--- PROMPT 1 ---
In the circuit breaker thread, where is the self-resetting circuit breaker mounted?
--- PROMPT 2 ---
According to the circuit breaker thread, which power options on a 1965 GTO came with the special red battery cable? List them all.

--- SELECTED EXTRACT ---
# circuit breaker



## foreevergoat (Oct 24, 2011)

Can anyone help? It looks like there should be a circuit breaker that the wires from the convertible top, the power seat and the power windows are connected to and or a junction block. I am hoping someone can tell me where the breaker should be? I have a 65 convertible. Pictures would be helpfully thanks!!


----------



## geeteeohguy (Feb 2, 2008)

Don't know about the power seat or windows, but the power top has no relay. It is powered directly from the switch, which is powered by the positive battery cable. This is a special, convertible-only cable with a separate wire for the top. I would recommend a wiring diagram for the car if you are doing much work on it.


----------



## Roger that (Feb 6, 2010)

1965 GTO's with power tops, power windows, and or power seat came with a special red battery cable that has an additional tangent black wire (1st pic).

Following the black tangent wire takes you to the circuit breaker which resets itself, mounted on the driver's side firewall behind and below the hood hinge (2nd pic)

The breaker itself (3rd and 4th pic)


----------



## geeteeohguy (Feb 2, 2008)

Well there it is, folks! From the original source, and in detail. I had NO idea the oem cables were red. I have never seen one or, if I did, I don't _remember_ it. Thanks, Roger T!!


----------



## foreevergoat (Oct 24, 2011)

Hey, thanks a lot the pictures are a great help. I was wondering where the wire from the positive cable went. I really am grateful for the help!!!!!!


----------



## Roger that (Feb 6, 2010)

If you did not have these options then your positive battery cable was black.


----------

--- MATERIAL ---
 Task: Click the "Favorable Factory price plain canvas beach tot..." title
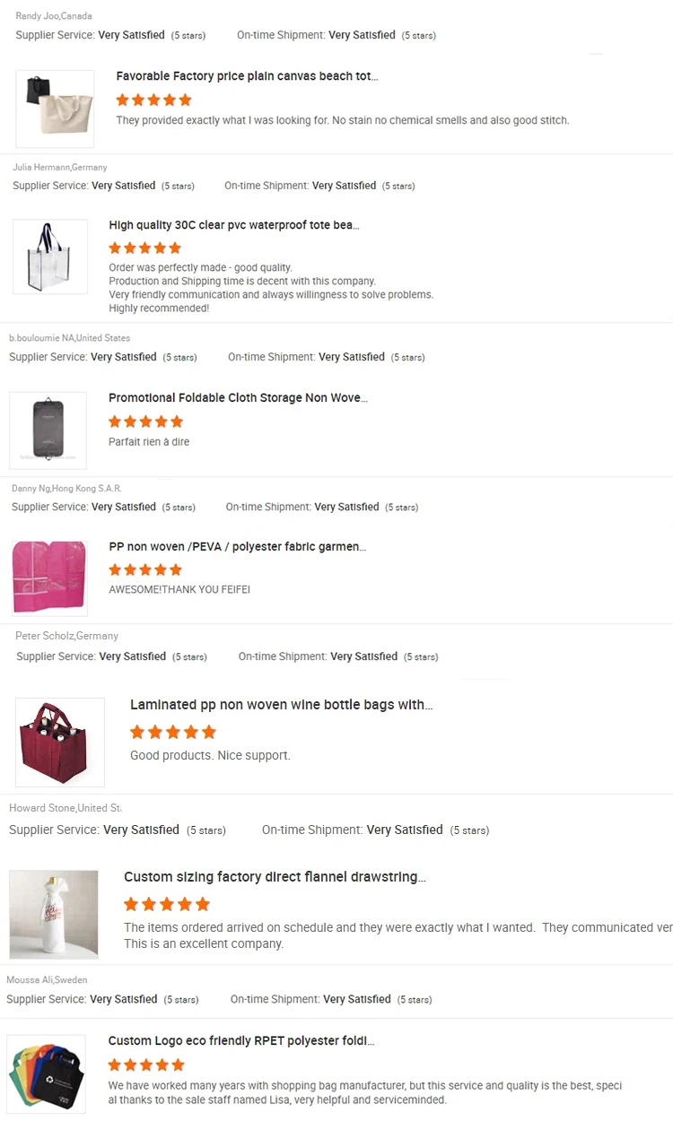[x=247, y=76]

==

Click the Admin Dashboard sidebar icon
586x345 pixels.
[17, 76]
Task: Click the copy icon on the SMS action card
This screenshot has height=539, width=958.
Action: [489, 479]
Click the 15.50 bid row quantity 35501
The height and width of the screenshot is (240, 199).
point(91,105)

...

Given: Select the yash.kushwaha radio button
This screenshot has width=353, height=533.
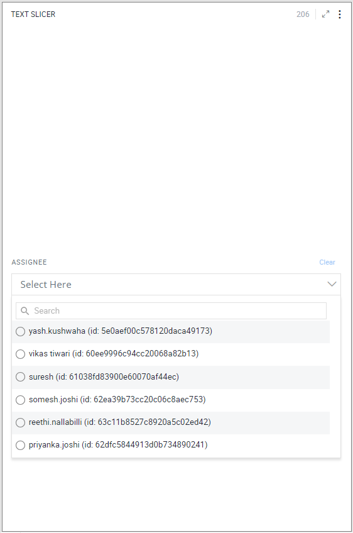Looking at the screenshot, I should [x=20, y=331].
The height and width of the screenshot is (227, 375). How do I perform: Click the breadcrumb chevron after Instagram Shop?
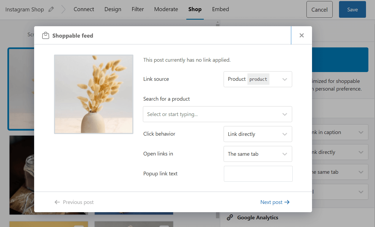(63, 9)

--- EXERCISE ANSWER 1 ---
On the driver's side firewall, behind and below the hood hinge.

--- EXERCISE ANSWER 2 ---
Power tops, power windows, power seat